Seemingly slow Resilver performance on Spanned 2xvdev with 8x10TB HDDs Each

schmidtd0039 · Feb 6, 2024

Hello All,

I'm hoping to get some help on a topic I know comes up frequently, but I'm having trouble understanding how is impacting my setup based on other online results. I had a drive failure today, and I'm in the process of resilvering the drive, but I'm seeing MAX 18MB/s writing to the new drive, and while my resilver percent is moving up for now, the time is only increasing, rather dramatically at that.

System Details:
TrueNAS-13.0-U4
Intel E5-1660 v3, 8C 16T
128GB DDR4 ECC
2x10GB Intel x520-DA2
x2 Toshiba 128GB SATA SSDs for Boot
x16 HUH721010AL42C0 10TB SAS HDDs
(No cache, just spinners)
SuperMicro mobo X10SRH-CF
Supermicro 36 Bay Chassis; SAS-3 backplane, onboard raid card flashed to IT Mode

Pool #1
Encryption on
Sync Standard
no Compression, no DeDup
2 vDevs of 8 drives, each vDev is x8 10TB drives
100TB usable pool size, with 40TB in use and 60TB free

Recent smart tests, long and short, have all passed on all drives (except the bad one I swapped), shorts run daily and longs weekly. The last scrub job was timed poorly and unfortunately timed out due to the bad drive, and hasn't been ran in ~30 days. (plan to run once resilver catches up).

I also noticed I had never set a Resilver priority before this started, so I initially thought that was it. However, even after updating the priority to all-day, the speed hasn't changed and rests at 18MB/s consistently for the last 10 hours. Disk latency is normal, as are temps (29C). System was freshly rebooted as part of disk replacement, and I don't see any concerning messages in dmsg. Is there something I missed or can do to improve resilver times? I know it will take at least a half-day to a day in an optimal environment, but my concern is if the 18MB/s is true and accurate, I'm looking at about a week, which doesn't seem right. I disabled automated Scrub and SMART tests for now so they don't conflict, and my pool is 99% used for reads, infrequent ones at that. It's been idle the 10 hours it's been rebuilding at this performance so far.

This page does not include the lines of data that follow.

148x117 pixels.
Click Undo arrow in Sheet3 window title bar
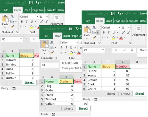pyautogui.click(x=119, y=13)
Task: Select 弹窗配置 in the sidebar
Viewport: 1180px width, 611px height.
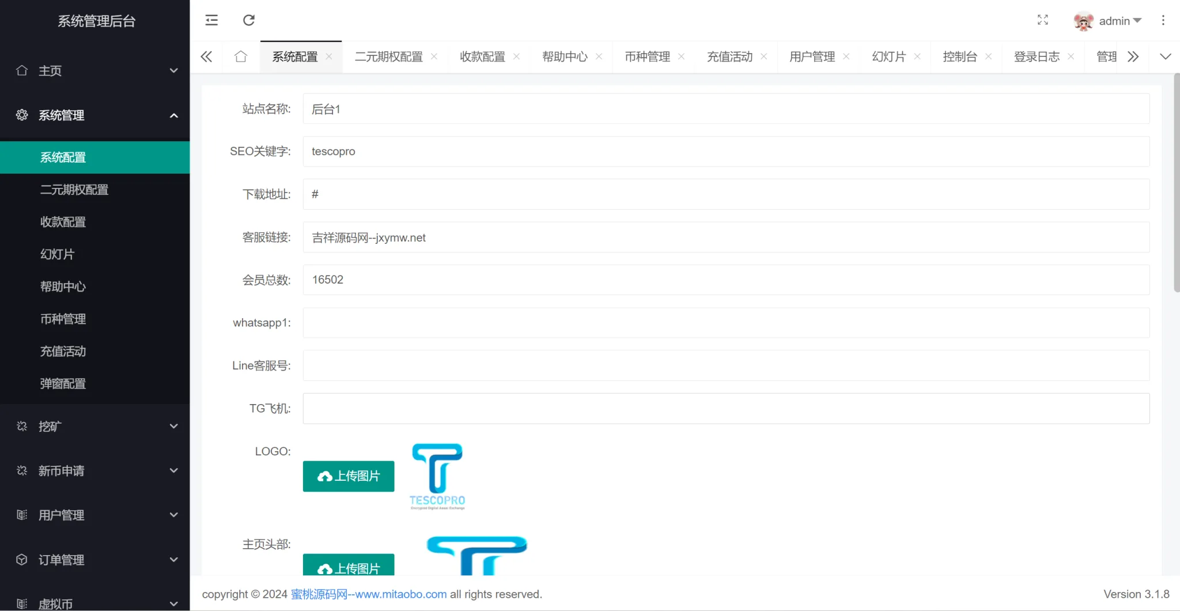Action: click(x=63, y=383)
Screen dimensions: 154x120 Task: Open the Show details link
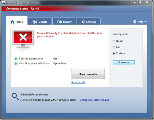pyautogui.click(x=78, y=82)
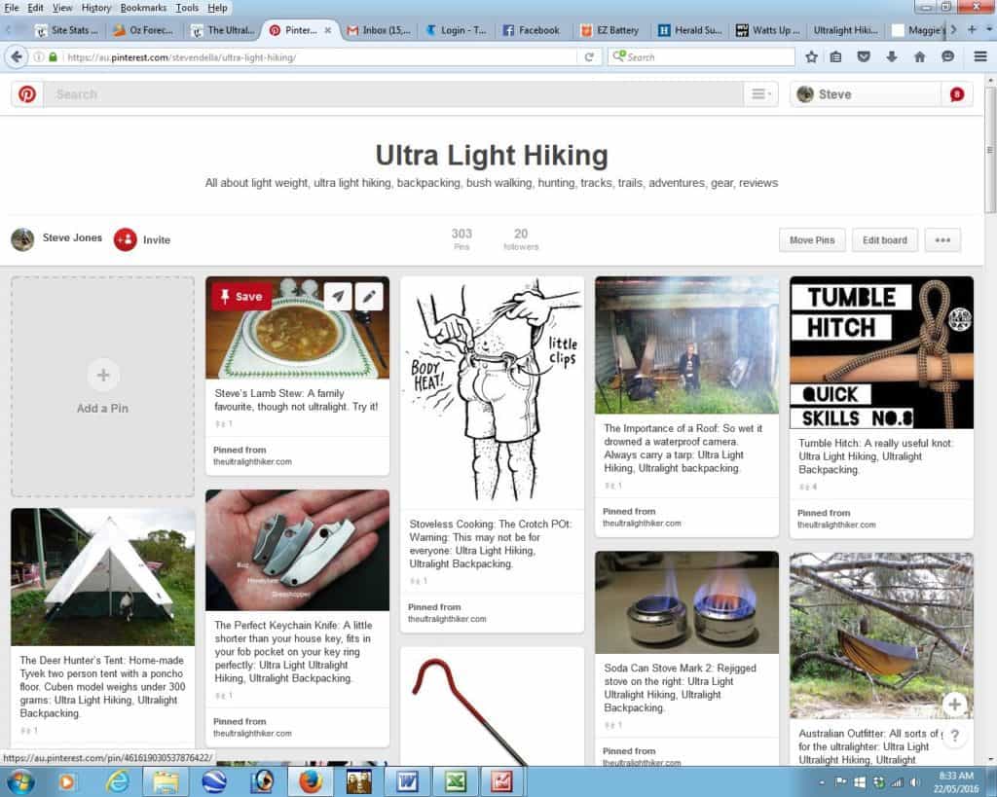Image resolution: width=997 pixels, height=797 pixels.
Task: Expand the Pinterest categories dropdown
Action: pos(760,94)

To note, there's also no other notable performance issues with the pool. I can consistently move data from it reading at nearly full 10GB line rate with SMB, and writing to the array rests around 300MB/s once RAM-cache runs out. Overall very happy with it, just concerned on my newly discovered resilver times leaving me anxious.

Any advice or input on experience would be appreciated, and thank you in advance! Hoping it magically speeds up overnight while I'm sleeping - else this anxiety caused by rebuild time alone is going to push me to do mirrors next NAS iteration. :D

Ericloewe · Feb 7, 2024

schmidtd0039 said:
no Compression, n

Why? That's one thing that would contribute positively to (scrub) performance.

schmidtd0039 said:
but I'm seeing MAX 18MB/s writing to the new drive,

Part of the issue is that you're focusing on a number that doesn't mean much. Your pool is only half-done with the scan phase, which is heavily IOPS limited, but only reads metadata. Meanwhile, as it issues sequential operations to actually read (and write) big chunks of data in one go, you have a not-unhealthy 450 MB/s. So focus on what zpool status tells you, as it's a far better estimate than whatever a disk's I/O measurements are saying.

schmidtd0039 · Feb 7, 2024

Ericloewe said:
Why? That's one thing that would contribute positively to (scrub) performance.

Part of the issue is that you're focusing on a number that doesn't mean much. Your pool is only half-done with the scan phase, which is heavily IOPS limited, but only reads metadata. Meanwhile, as it issues sequential operations to actually read (and write) big chunks of data in one go, you have a not-unhealthy 450 MB/s. So focus on what zpool status tells you, as it's a far better estimate than whatever a disk's I/O measurements are saying.

I opted out of compression as the data on the pool wouldn't compress well or at all, so I figured I would simplify by leaving it off.

Are you saying at some point the status will change from scanning to resilvering, and at that point it will start copying raw data?

This error was also spamming overnight - net-new, I've never seen it before (at least not without a specific disk ID attatched to it). Going to work now but will continue research from there.

Ericloewe · Feb 7, 2024

schmidtd0039 said:
Are you saying at some point the status will change from scanning to resilvering, and at that point it will start copying raw data?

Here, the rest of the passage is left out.